WORK REQUEST —
Whenever a line in the material below contains "edge", copy that line.

GIVEN RECORDS —

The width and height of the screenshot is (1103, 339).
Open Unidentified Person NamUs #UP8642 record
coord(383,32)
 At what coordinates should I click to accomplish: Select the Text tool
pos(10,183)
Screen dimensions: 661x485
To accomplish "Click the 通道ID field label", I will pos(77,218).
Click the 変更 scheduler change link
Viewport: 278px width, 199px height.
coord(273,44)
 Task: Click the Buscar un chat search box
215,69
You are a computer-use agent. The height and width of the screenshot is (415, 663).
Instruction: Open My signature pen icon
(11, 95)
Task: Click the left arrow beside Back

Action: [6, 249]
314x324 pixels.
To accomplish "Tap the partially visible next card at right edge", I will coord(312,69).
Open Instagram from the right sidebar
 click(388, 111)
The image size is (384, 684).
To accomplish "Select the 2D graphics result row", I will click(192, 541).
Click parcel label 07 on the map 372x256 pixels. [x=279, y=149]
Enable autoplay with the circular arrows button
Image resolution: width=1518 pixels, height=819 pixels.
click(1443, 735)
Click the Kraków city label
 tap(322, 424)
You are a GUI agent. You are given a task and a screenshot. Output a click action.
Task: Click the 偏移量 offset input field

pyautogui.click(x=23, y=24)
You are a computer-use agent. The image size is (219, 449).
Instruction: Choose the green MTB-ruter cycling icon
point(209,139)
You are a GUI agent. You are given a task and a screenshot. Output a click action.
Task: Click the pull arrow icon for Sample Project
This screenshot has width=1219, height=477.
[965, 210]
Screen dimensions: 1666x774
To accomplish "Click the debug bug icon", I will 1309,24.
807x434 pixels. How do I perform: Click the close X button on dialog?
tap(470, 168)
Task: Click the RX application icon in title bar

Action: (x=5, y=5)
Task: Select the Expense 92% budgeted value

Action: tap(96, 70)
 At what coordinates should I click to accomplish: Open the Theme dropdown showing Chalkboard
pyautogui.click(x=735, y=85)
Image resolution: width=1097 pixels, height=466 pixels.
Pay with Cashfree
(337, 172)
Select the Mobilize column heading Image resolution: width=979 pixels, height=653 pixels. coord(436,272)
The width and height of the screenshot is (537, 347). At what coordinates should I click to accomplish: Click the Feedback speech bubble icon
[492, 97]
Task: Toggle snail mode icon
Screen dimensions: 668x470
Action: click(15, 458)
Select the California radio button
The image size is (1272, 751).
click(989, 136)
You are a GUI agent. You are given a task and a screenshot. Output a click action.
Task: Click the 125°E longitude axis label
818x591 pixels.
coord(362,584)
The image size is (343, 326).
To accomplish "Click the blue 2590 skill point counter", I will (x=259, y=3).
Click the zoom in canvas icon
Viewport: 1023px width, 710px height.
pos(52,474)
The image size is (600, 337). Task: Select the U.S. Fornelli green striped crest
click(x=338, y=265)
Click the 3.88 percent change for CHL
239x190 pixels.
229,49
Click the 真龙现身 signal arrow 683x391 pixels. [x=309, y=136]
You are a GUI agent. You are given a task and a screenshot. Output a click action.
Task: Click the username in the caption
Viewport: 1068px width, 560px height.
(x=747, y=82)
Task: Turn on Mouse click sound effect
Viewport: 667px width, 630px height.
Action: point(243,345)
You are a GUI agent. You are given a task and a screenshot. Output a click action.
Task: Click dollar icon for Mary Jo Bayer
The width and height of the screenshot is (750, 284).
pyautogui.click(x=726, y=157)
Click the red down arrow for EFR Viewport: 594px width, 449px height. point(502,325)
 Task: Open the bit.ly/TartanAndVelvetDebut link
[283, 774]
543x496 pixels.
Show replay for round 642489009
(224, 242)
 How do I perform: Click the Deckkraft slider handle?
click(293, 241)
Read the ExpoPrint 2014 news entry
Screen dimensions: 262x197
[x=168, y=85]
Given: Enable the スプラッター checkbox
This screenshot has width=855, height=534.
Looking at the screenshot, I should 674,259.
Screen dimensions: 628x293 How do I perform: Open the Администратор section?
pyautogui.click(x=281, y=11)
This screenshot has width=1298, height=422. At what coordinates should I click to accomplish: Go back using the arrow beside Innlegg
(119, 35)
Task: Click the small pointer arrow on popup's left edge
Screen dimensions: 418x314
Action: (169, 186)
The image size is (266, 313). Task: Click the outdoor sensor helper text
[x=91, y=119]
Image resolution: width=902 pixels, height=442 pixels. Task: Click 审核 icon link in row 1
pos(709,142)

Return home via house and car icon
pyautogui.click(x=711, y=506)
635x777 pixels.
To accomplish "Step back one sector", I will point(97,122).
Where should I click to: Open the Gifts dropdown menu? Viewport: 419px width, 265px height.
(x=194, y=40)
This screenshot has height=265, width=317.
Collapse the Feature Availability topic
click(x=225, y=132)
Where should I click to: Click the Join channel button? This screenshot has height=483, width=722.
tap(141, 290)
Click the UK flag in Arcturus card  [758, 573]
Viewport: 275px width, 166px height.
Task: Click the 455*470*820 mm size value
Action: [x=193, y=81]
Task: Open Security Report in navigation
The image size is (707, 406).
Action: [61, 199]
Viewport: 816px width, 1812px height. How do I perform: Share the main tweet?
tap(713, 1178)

YOUR SOLUTION —
To accomplish "Tap the partially visible next card at right edge", I will coord(312,69).
Task: Click the small pointer arrow on popup's left edge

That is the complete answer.